**Task**
All records below are to be repeated precisely, with nothing added.

[Collection entries]
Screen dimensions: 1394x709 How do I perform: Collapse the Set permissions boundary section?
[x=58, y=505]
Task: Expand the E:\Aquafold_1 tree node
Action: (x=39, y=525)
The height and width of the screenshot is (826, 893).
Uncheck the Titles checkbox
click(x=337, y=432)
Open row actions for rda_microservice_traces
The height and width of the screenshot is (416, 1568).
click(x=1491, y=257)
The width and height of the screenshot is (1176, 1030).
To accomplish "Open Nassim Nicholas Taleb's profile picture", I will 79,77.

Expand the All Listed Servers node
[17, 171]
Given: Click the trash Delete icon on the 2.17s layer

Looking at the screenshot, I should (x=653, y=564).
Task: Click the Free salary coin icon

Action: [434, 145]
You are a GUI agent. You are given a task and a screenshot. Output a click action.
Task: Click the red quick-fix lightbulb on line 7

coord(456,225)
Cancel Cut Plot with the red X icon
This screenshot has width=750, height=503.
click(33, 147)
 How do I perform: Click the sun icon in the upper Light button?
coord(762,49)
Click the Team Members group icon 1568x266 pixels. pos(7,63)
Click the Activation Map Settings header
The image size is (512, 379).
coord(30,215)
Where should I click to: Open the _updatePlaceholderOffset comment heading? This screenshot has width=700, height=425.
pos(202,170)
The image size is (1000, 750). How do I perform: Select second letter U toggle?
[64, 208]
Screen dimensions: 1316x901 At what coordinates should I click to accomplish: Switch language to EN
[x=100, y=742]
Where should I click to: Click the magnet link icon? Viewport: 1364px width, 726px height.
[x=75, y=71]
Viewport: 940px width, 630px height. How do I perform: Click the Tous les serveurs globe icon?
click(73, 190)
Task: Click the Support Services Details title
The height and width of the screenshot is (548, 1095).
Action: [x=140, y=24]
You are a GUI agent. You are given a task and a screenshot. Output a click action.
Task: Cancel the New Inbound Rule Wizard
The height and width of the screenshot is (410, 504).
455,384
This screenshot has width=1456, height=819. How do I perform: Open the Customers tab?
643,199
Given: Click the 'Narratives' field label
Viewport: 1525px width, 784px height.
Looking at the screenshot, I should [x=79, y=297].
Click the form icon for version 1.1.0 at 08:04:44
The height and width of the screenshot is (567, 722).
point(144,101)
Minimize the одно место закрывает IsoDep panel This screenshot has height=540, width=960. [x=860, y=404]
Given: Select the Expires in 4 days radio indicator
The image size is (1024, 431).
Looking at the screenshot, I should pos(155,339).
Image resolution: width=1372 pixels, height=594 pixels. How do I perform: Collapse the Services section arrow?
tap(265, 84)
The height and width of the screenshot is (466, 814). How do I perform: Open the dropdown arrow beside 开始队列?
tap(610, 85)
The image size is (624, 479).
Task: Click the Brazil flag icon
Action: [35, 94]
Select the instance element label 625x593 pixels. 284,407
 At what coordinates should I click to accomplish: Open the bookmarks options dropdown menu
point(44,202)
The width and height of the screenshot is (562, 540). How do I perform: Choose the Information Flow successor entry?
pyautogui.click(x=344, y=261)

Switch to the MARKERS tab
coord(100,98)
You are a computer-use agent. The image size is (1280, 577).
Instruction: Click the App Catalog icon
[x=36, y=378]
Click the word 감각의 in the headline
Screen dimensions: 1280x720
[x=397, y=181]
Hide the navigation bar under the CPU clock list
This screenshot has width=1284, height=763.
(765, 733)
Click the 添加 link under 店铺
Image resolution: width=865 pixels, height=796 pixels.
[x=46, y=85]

**Exercise answer**
Screen dimensions: 1394x709 How do I perform: Collapse the Set permissions boundary section?
[x=58, y=505]
Task: Expand the E:\Aquafold_1 tree node
Action: (x=39, y=525)
The height and width of the screenshot is (826, 893).
Uncheck the Titles checkbox
click(x=337, y=432)
Open row actions for rda_microservice_traces
The height and width of the screenshot is (416, 1568).
click(x=1491, y=257)
The width and height of the screenshot is (1176, 1030).
To accomplish "Open Nassim Nicholas Taleb's profile picture", I will 79,77.

Expand the All Listed Servers node
[17, 171]
Given: Click the trash Delete icon on the 2.17s layer

Looking at the screenshot, I should (x=653, y=564).
Task: Click the Free salary coin icon

Action: [434, 145]
You are a GUI agent. You are given a task and a screenshot. Output a click action.
Task: Click the red quick-fix lightbulb on line 7

coord(456,225)
Cancel Cut Plot with the red X icon
This screenshot has width=750, height=503.
click(33, 147)
 How do I perform: Click the sun icon in the upper Light button?
coord(762,49)
Click the Team Members group icon 1568x266 pixels. pos(7,63)
Click the Activation Map Settings header
The image size is (512, 379).
coord(30,215)
Where should I click to: Open the _updatePlaceholderOffset comment heading? This screenshot has width=700, height=425.
pos(202,170)
The image size is (1000, 750). How do I perform: Select second letter U toggle?
[64, 208]
Screen dimensions: 1316x901 At what coordinates should I click to accomplish: Switch language to EN
[x=100, y=742]
Where should I click to: Click the magnet link icon? Viewport: 1364px width, 726px height.
[x=75, y=71]
Viewport: 940px width, 630px height. How do I perform: Click the Tous les serveurs globe icon?
click(73, 190)
Task: Click the Support Services Details title
The height and width of the screenshot is (548, 1095).
Action: [x=140, y=24]
You are a GUI agent. You are given a task and a screenshot. Output a click action.
Task: Cancel the New Inbound Rule Wizard
The height and width of the screenshot is (410, 504).
455,384
This screenshot has width=1456, height=819. How do I perform: Open the Customers tab?
643,199
Given: Click the 'Narratives' field label
Viewport: 1525px width, 784px height.
Looking at the screenshot, I should [x=79, y=297].
Click the form icon for version 1.1.0 at 08:04:44
The height and width of the screenshot is (567, 722).
point(144,101)
Minimize the одно место закрывает IsoDep panel This screenshot has height=540, width=960. [x=860, y=404]
Given: Select the Expires in 4 days radio indicator
The image size is (1024, 431).
Looking at the screenshot, I should pos(155,339).
Image resolution: width=1372 pixels, height=594 pixels. How do I perform: Collapse the Services section arrow?
tap(265, 84)
The height and width of the screenshot is (466, 814). How do I perform: Open the dropdown arrow beside 开始队列?
tap(610, 85)
The image size is (624, 479).
Task: Click the Brazil flag icon
Action: [35, 94]
Select the instance element label 625x593 pixels. 284,407
 At what coordinates should I click to accomplish: Open the bookmarks options dropdown menu
point(44,202)
The width and height of the screenshot is (562, 540). How do I perform: Choose the Information Flow successor entry?
pyautogui.click(x=344, y=261)

Switch to the MARKERS tab
coord(100,98)
You are a computer-use agent. The image size is (1280, 577).
Instruction: Click the App Catalog icon
[x=36, y=378]
Click the word 감각의 in the headline
Screen dimensions: 1280x720
[x=397, y=181]
Hide the navigation bar under the CPU clock list
This screenshot has width=1284, height=763.
(765, 733)
Click the 添加 link under 店铺
Image resolution: width=865 pixels, height=796 pixels.
[x=46, y=85]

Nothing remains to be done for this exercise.